Source extract:

···

Searching algorithms let you find specific items within a collection of data. Choosing the right one depends on how your data is organized and how large it is. This section covers the core algorithms you need to know, from the simplest to the most efficient.

Linear search

Linear search checks each element one at a time, from start to finish, until it finds a match or reaches the end.

Works on unsorted data, no preprocessing needed
Time complexity: $O(n)$ , where $n$ is the number of elements
Best case is $O(1)$ (target is the first element); worst case is $O(n)$ (target is last or absent)
Practical for small datasets or when you expect the target to be near the beginning
Becomes inefficient as the dataset grows, since on average you'll check half the elements

Binary search

Binary search works only on sorted data. It repeatedly cuts the search space in half, which makes it dramatically faster than linear search for large datasets.

Here's how it works, step by step:

Compare the target value to the middle element of the current range
If they match, you're done
If the target is smaller, narrow the search to the left half
If the target is larger, narrow the search to the right half
Repeat until the target is found or the range is empty

Time complexity: $O(\log n)$ , since each step halves the remaining elements
This is a classic example of the divide-and-conquer strategy
For a sorted array of 1,000,000 elements, binary search needs at most about 20 comparisons, while linear search could need all 1,000,000

Hash-based search

Hash-based search uses a hash function to convert a key directly into an array index, allowing near-instant lookups.

Average time complexity: $O(1)$ for search, insert, and delete
The trade-off is space: hash tables typically use more memory than arrays or lists
Performance depends heavily on the quality of the hash function. A poor one causes many collisions (multiple keys mapping to the same index)
Two main collision resolution strategies:
- Chaining: each index stores a linked list of entries that hashed to that location
- Open addressing (probing): when a collision occurs, the algorithm searches for the next available slot

Complexity analysis

Complexity analysis gives you a way to compare algorithms without running them on actual hardware. It describes how an algorithm's resource usage (time or memory) grows as the input gets larger.

···

Listing:
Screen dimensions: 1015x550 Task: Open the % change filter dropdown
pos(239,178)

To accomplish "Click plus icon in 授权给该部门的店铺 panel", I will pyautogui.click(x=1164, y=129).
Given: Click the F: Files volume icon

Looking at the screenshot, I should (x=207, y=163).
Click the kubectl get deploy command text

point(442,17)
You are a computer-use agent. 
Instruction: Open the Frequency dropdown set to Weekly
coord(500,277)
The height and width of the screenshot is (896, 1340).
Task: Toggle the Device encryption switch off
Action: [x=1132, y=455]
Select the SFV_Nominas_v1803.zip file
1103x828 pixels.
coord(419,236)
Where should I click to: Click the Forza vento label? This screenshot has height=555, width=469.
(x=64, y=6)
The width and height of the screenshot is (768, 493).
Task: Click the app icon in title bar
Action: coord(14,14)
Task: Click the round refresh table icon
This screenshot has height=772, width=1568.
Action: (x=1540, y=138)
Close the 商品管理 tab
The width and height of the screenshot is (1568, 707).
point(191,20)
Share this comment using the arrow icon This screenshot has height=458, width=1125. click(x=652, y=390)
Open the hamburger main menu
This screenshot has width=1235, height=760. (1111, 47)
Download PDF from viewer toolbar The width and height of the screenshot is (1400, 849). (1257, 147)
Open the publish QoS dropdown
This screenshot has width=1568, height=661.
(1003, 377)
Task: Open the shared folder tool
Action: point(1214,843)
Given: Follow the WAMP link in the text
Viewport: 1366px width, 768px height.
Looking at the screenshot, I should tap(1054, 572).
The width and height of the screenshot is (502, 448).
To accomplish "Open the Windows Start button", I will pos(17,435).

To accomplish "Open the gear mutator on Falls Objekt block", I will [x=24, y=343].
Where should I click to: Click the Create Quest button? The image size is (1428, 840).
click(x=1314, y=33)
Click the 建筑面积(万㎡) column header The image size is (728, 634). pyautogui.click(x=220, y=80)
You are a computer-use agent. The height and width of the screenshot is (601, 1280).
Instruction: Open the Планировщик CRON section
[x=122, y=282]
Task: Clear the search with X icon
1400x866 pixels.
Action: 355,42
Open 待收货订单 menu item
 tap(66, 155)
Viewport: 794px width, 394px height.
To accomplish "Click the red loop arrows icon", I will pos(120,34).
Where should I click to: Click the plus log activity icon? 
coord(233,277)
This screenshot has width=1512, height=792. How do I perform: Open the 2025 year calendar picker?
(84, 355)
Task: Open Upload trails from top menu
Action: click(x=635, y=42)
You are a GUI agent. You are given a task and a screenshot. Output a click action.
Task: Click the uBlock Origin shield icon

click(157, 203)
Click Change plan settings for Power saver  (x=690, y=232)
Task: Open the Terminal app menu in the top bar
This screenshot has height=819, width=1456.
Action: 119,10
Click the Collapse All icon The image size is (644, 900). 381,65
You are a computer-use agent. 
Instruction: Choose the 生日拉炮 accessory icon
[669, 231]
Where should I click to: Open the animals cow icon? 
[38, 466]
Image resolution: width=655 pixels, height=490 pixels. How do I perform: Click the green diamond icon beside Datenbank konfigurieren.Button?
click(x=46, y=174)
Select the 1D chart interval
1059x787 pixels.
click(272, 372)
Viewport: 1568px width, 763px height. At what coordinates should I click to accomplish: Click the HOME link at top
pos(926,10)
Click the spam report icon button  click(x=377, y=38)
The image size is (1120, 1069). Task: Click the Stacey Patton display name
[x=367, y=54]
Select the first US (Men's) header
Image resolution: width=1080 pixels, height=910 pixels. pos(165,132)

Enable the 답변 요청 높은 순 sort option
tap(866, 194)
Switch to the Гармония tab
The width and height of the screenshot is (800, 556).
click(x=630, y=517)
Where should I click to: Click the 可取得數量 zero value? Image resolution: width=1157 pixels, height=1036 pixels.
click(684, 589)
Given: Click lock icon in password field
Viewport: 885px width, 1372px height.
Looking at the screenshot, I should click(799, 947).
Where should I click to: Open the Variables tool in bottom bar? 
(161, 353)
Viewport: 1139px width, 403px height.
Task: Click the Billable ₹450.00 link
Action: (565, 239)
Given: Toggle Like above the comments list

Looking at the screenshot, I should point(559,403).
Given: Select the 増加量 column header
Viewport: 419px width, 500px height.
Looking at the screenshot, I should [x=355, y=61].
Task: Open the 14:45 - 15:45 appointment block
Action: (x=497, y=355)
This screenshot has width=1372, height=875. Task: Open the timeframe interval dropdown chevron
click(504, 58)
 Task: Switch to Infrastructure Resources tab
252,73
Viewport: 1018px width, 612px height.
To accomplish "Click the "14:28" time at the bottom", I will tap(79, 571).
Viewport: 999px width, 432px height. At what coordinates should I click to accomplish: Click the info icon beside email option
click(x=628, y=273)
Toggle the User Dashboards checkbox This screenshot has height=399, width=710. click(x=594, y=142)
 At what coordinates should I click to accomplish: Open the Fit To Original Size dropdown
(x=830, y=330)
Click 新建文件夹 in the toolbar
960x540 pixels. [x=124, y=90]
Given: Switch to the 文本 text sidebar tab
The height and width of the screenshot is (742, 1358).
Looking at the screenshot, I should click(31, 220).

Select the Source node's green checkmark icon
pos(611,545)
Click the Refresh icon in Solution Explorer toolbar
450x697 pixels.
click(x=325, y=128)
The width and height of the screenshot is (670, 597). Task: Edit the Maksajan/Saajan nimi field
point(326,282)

···

What you will do:
**1.** Rewrite the paragraph of the searching algorithms text that begins "Searching algorithms let you find specific items" more briefly, keeping its main facts.
**2.** Write the next part of the searching algorithms text, starting after its final sentence on complexity analysis.
The listing comes from a separate source.

Per-task outputs:
**1.** Searching algorithms locate specific items in a data collection, and the right choice depends on how the data is organized and how large it is. This section covers the core algorithms, from simplest to most efficient.

**2.**
Time complexity

Time complexity measures how the number of operations scales with input size $n$ . It's expressed using Big O notation, which captures the upper bound on growth rate.

Common time complexities, from fastest to slowest:

Notation	Name	Example
$O(1)$	Constant	Hash table lookup
$O(\log n)$	Logarithmic	Binary search
$O(n)$	Linear	Linear search
$O(n \log n)$	Linearithmic	Merge sort
$O(n^2)$	Quadratic	Nested loop comparison

When analyzing complexity, focus on the dominant term. If an algorithm takes $3n^2 + 5n + 10$ steps, the Big O is $O(n^2)$ because the $n^2$ term dominates as $n$ grows large.

Space complexity

Space complexity measures how much memory an algorithm uses relative to input size, also expressed in Big O notation.

Includes both the input space and any auxiliary space (extra memory the algorithm allocates)
A common trade-off exists: you can often make an algorithm faster by using more memory, or save memory at the cost of speed
For example, hash tables achieve $O(1)$ search time but require extra memory for the table itself

Best vs. worst case

Any algorithm can perform differently depending on the specific input it receives.

Best case: the most favorable input (e.g., linear search where the target is the first element)
Worst case: the most unfavorable input (e.g., linear search where the target isn't in the list at all)
Average case: expected performance across typical inputs

Worst-case analysis is usually emphasized because it gives you a guaranteed upper bound. If your algorithm runs in $O(n)$ worst case, you know it will never take longer than that, regardless of input.

Algorithm implementation

How you implement an algorithm matters just as much as which algorithm you choose. The same algorithm can behave very differently depending on whether you use loops or recursion, and which data structure backs it.

Iterative vs. recursive approaches

Iterative approaches use loops (for, while) to repeat operations. They're generally more memory-efficient because they don't add frames to the call stack.
Recursive approaches solve a problem by calling themselves on smaller subproblems. This can produce cleaner, more readable code for naturally recursive problems like tree traversal or quicksort.
Recursion carries overhead: each recursive call adds to the call stack, which can cause stack overflow on deep recursions.
Some recursive algorithms can be rewritten iteratively, or optimized with tail recursion (where the recursive call is the last operation in the function).

Data structure considerations

The data structure you store your elements in shapes which search algorithms are even possible.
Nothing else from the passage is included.